» **Texto proporcionado**:
-*-*-

En los primeros siglos de la era cristiana, durante la explosión
del gnosticismo, hubo quien se ocupó de fraguar las obras de
Hermes. La falsificación fue tan buena que duró más
de mil años, y llegó a engañar a Copérnico,
a Kepler y al mismo Newton.
Con el simbolismo hermético, los alquimistas adquirieron un lenguaje
lo suficientemente oscuro como para que nadie pudiera entenderlos y
se adjudicaron la prosapia filosófica que estaban necesitando.
Dejaban de ser hombres que se ensuciaban las manos en el laboratorio,
para ser sabios que buscaban la inmortalidad. Procuraban el oro, pero
éste no era sólo la riqueza, sino la transformación
espiritual y el enriquecimiento místico. Hacia el siglo IV, la
influencia de la astrología, la magia y el ritualismo ya habían
desplazado al núcleo químico que contenía la alquimia.
Bajo el influjo de la astrología, el oro pasó a representar
al Sol, que era el principio divino. Producir el oro soluble
o elixir significaba encontrar el elemento fundamental,
el solvente universal, pero también lograr la inmortalidad.

-*-*-

» **Datos disponibles**:
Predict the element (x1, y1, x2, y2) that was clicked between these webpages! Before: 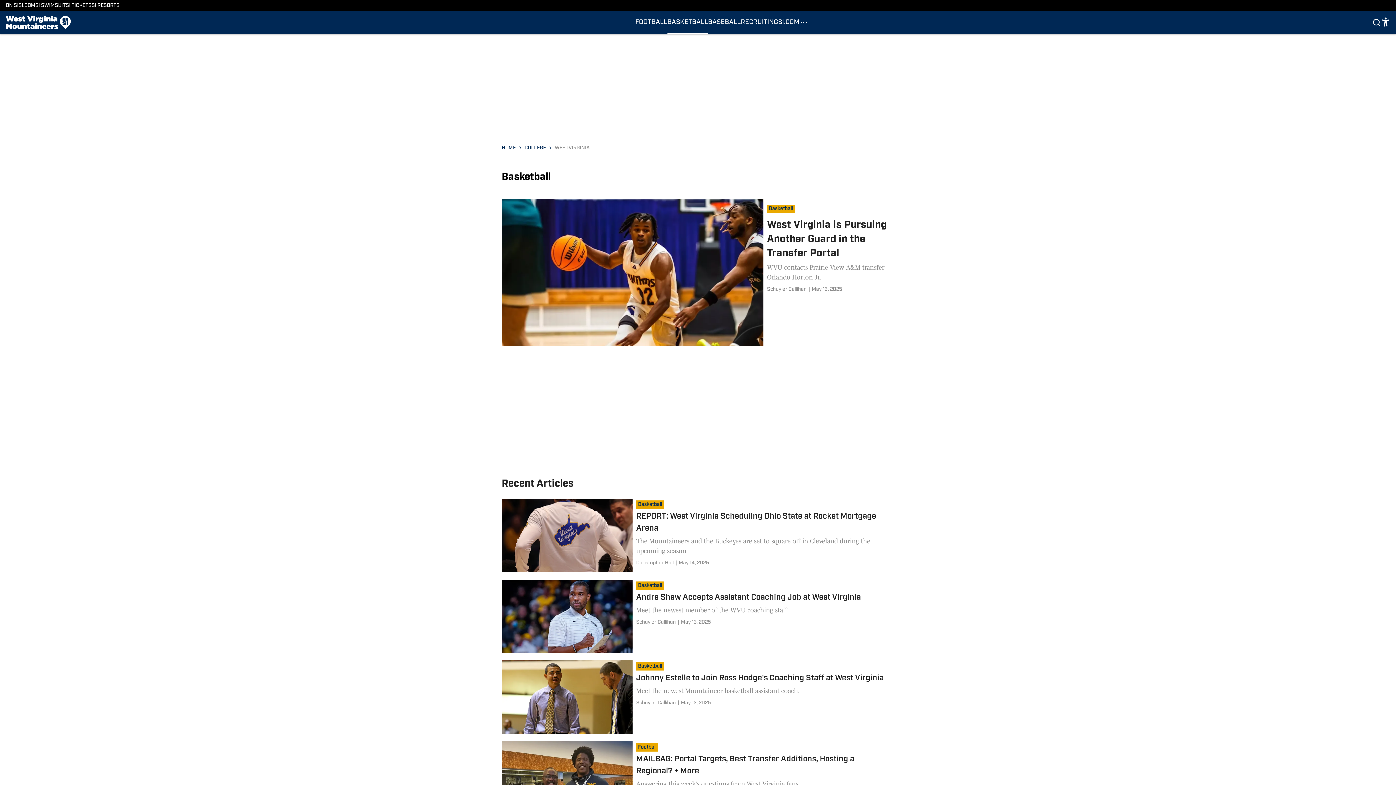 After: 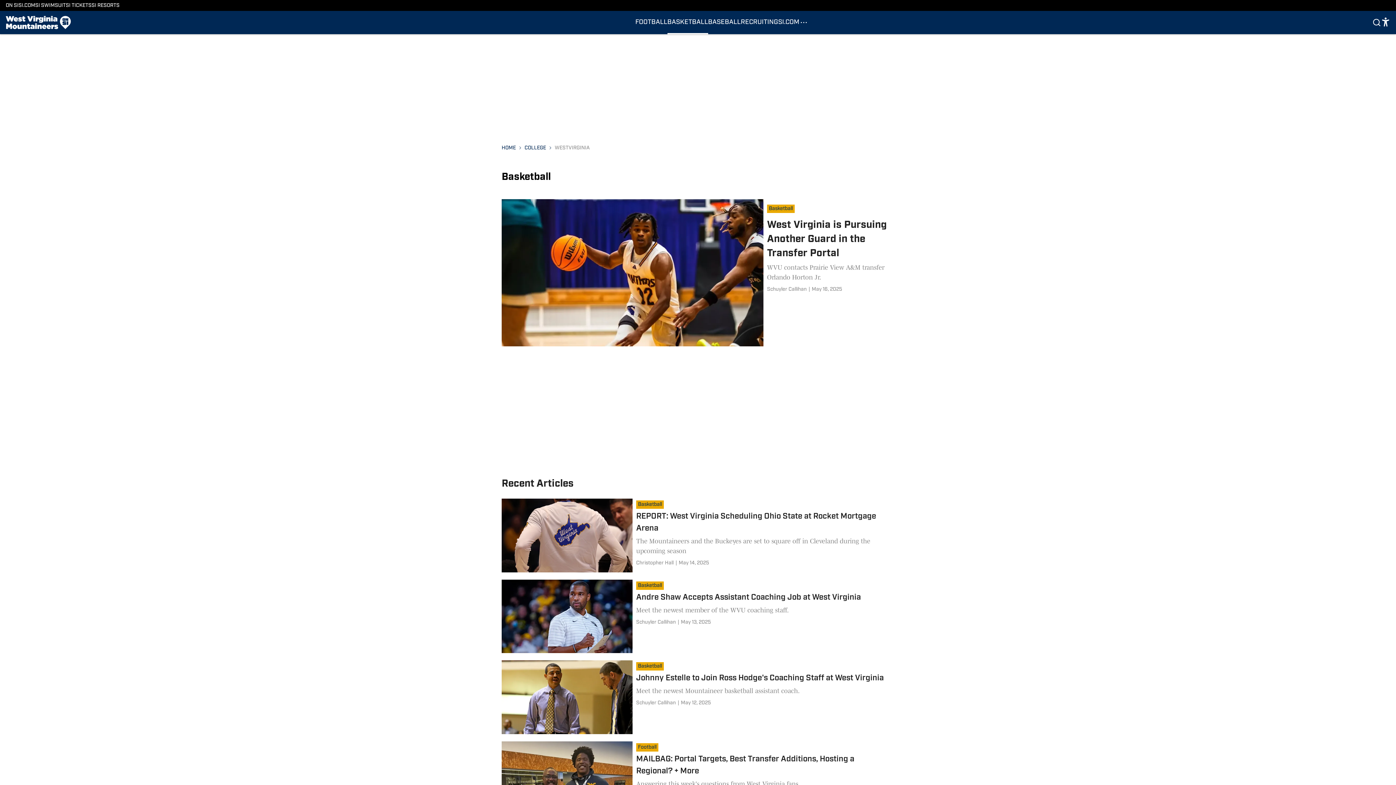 Action: bbox: (1381, 17, 1390, 28) label: accessibility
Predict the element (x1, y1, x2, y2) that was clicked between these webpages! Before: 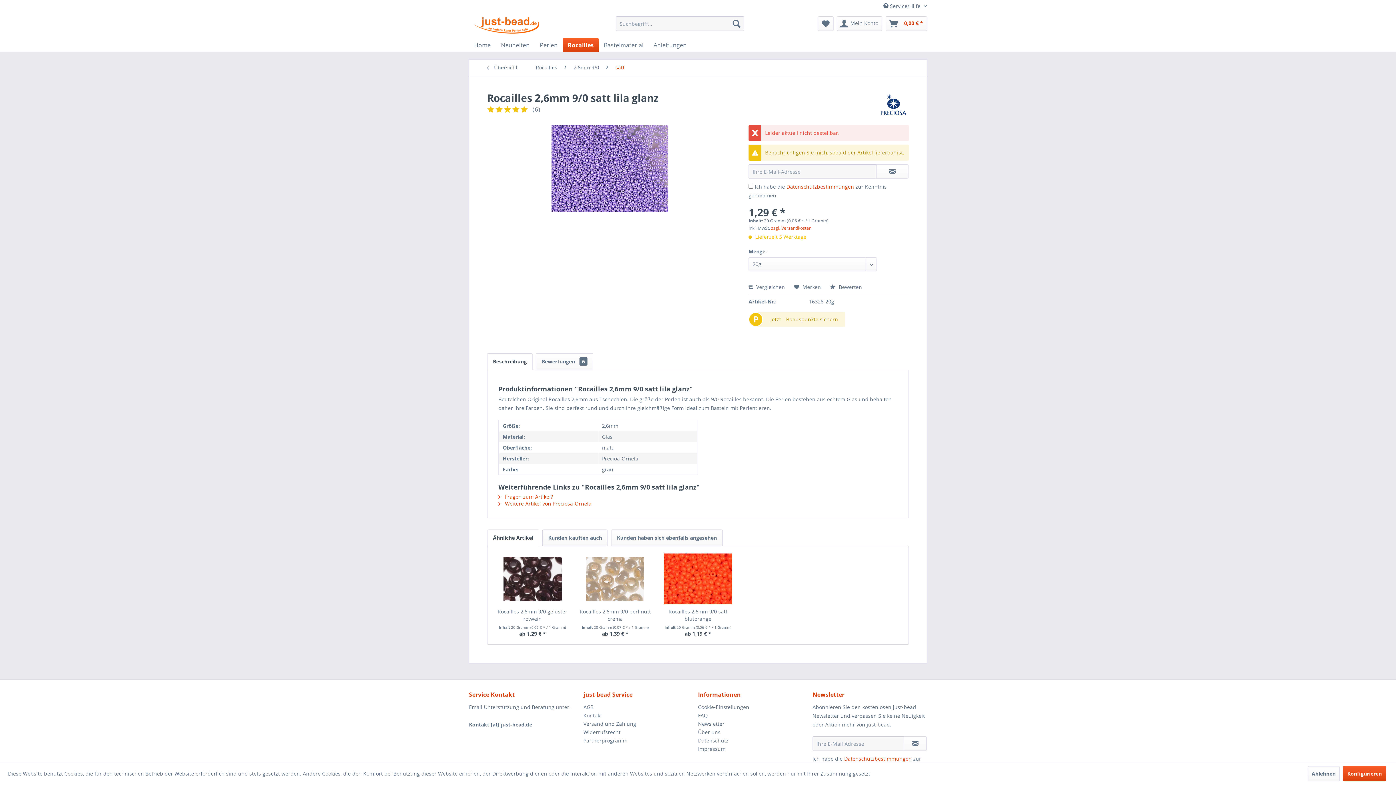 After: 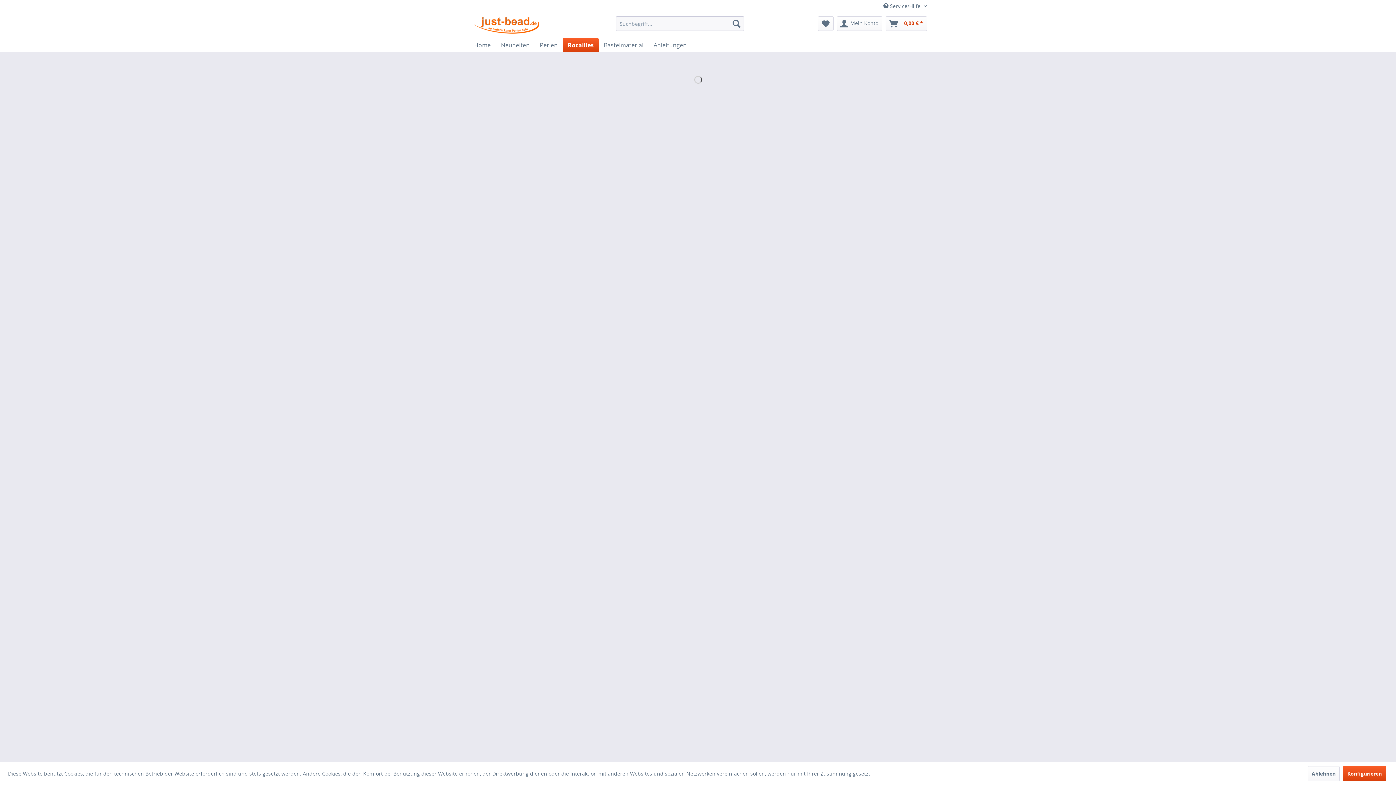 Action: bbox: (562, 38, 598, 52) label: Rocailles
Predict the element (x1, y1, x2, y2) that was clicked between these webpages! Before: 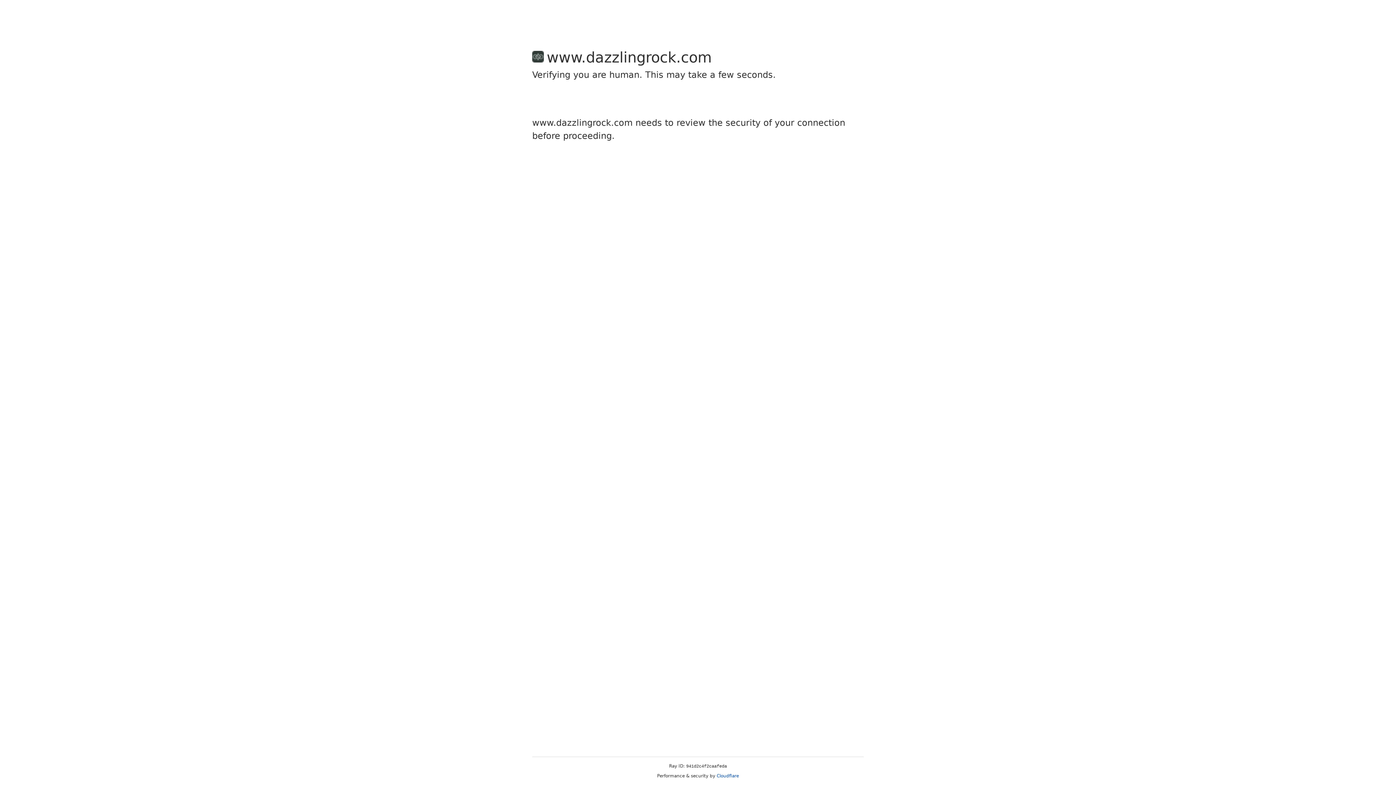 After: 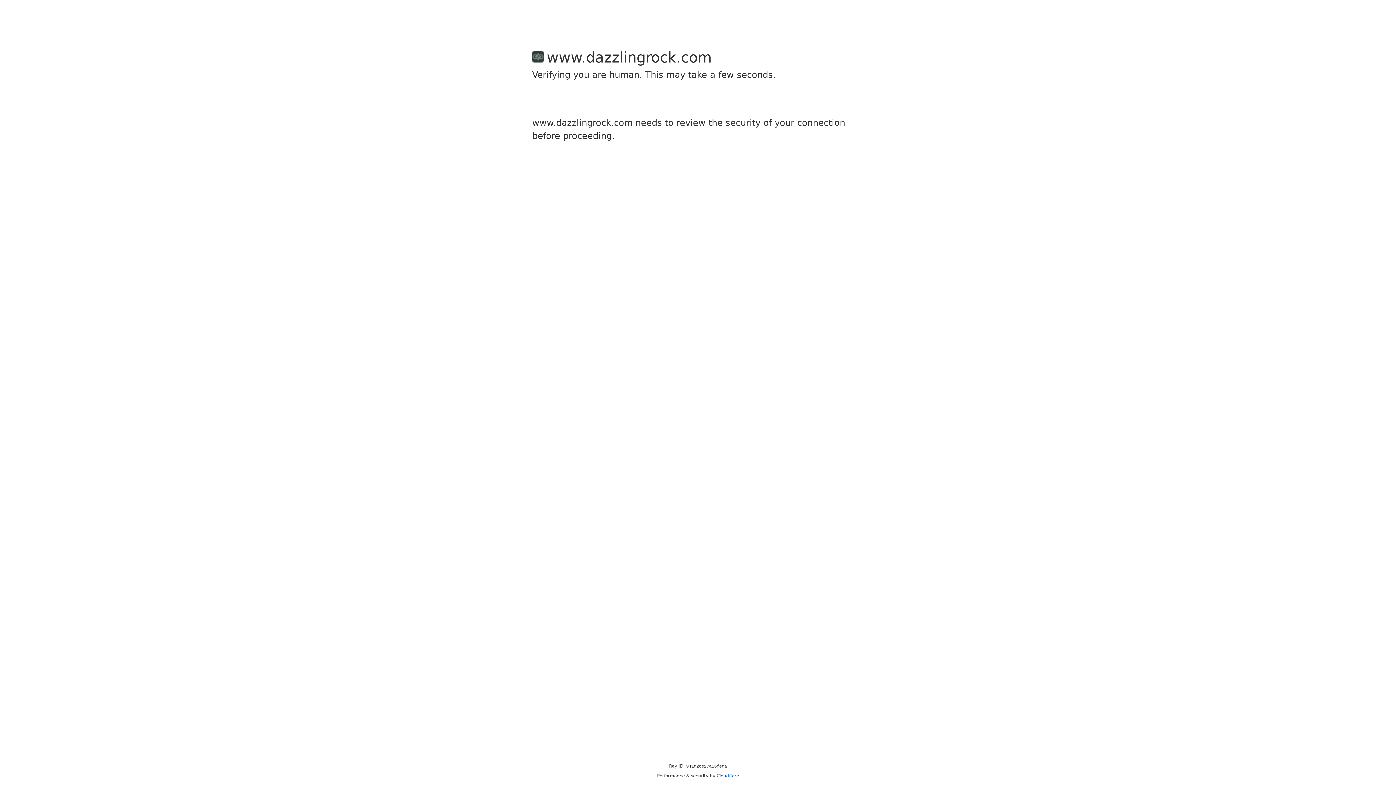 Action: label: Cloudflare bbox: (716, 773, 739, 778)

-*-*-

» **Tarea breve A**: Según el texto sobre la alquimia, ¿qué pasó a representar el oro bajo el influjo de la astrología?
» **Tarea breve B**: Prosigue el texto sobre la alquimia a partir de su última oración.

» **Resultado de la tarea A**: El oro pasó a representar al Sol, que era el principio divino.

» **Resultado de la tarea B**:
El
secreto de la inmortalidad
El elixir de la inmortalidad fue la obsesión de los alquimistas
chinos, en este caso influidos por la magia taoísta. Needham,
el historiador de la ciencia china, registra numerosos casos de emperadores
que murieron envenenados con pócimas de oro bebible
preparadas por alquimistas.
La creencia también se difundió durante el medioevo cristiano:
se decía que Alain de Lille había muerto a los 110 años.
A Nicolás Flamel, sin embargo, el elixir de la inmortalidad sólo
le alcanzó para vivir 78 años.
El conde de Saint Germain, el más pintoresco de los alquimistas
de salón, aseguraba tener dos mil años. Se dice que al
pasar frente a un crucifijo observó: Yo le avisé
a ese judío, pero no me hizo caso.... Cierta vez, estaba
en la corte de Luis XV hablando de sus conversaciones con Ricardo Corazón
de León, a quien había conocido en las Cruzadas. Como
algunos se resistían a creerle, llamó a su criado para
que ratificara sus palabras. No podría asegurarlo, señor
contestó el lacayo, recuerde que hace sólo
cinco siglos que estoy a su servicio...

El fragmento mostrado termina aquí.